Focus group guru Frank Luntz, a Republican, framed the criticism as a personalization of politics he couldn’t get on board with. He has heard nothing from voters in his focus groups about the criticism the president faces over the issue of his grandson.

“Nobody cares,” he said.

And an article in The New Republic, a liberal publication, lambasted the press, arguing that Republicans would never be held to the same level: “That’s the real bias of today’s media. It’s an expectation bias, and it always wanes in favor of people you don’t expect anything from in the first place.

“Republicans have lost many of their key attacks on Biden as president.

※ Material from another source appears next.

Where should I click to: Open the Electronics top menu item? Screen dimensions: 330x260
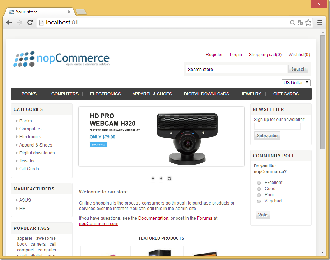pyautogui.click(x=105, y=94)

So that means they have to politically develop more attacks on him as a person, as a father or a grandfather, because attacks on him as president become less effective,” said longtime Democratic operative Simon Rosenberg. “I’m not surprised to see more investment or some of this continued obsessive investment from Republicans trying to bring him down as a man and as a father and as a grandfather because that’s basically all they have.”

Rosenberg added: “That’s not going to be enough.”